──────── SUPPLIED MATERIAL

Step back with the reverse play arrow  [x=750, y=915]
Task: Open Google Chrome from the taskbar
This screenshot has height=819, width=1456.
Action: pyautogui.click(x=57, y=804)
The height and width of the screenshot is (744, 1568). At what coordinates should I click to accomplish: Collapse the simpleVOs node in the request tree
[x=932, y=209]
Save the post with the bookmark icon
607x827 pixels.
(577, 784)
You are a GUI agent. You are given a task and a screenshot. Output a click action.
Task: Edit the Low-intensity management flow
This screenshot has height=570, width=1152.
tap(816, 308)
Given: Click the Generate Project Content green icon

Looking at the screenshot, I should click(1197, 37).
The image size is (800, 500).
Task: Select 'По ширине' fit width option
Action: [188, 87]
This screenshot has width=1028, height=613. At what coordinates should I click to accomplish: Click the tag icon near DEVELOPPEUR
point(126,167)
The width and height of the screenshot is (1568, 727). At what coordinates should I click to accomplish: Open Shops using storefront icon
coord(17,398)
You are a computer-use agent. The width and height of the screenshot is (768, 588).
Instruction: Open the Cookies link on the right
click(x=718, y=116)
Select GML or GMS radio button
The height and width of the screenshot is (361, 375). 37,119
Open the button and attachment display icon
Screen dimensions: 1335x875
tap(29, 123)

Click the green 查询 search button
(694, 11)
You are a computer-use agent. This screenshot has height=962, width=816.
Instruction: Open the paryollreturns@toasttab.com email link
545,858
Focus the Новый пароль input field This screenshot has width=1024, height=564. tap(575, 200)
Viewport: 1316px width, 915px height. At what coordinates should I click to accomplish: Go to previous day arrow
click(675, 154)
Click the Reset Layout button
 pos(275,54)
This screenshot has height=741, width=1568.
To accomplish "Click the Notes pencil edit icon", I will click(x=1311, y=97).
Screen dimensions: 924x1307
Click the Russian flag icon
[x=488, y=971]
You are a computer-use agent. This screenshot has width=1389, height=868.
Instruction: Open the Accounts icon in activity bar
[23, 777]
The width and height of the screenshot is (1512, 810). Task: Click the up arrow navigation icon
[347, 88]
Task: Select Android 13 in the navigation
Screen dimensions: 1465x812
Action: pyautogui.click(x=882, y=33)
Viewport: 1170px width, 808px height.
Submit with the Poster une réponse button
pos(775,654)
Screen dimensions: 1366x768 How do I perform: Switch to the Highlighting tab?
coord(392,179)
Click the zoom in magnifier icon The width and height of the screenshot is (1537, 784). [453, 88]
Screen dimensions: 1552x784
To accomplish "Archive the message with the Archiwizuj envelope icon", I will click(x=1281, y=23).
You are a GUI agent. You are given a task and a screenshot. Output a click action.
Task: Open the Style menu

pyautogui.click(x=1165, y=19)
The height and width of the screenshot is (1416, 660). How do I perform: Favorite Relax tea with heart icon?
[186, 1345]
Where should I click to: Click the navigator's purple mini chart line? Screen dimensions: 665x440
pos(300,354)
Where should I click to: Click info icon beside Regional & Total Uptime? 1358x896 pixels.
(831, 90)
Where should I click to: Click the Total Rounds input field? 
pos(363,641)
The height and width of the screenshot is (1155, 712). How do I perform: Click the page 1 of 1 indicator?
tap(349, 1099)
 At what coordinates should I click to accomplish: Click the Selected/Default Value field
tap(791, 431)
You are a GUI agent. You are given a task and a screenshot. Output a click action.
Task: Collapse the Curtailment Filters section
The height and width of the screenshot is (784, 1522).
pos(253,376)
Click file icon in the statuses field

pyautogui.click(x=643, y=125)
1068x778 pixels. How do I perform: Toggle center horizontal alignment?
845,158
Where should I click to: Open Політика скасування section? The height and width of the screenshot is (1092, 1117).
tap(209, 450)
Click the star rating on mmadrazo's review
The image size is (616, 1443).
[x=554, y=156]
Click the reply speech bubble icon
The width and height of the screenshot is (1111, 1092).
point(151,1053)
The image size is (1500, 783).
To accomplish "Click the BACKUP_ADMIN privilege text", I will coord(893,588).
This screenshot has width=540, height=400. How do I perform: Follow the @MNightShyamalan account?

────────────────

- YOUR INSTRUCTIONS -
Pick out every line of the records above that contains the string "link", matching uppercase and lowercase exactly, and copy each one in full.

- FINAL RESULT -
Instruction: Open the Cookies link on the right
Instruction: Open the paryollreturns@toasttab.com email link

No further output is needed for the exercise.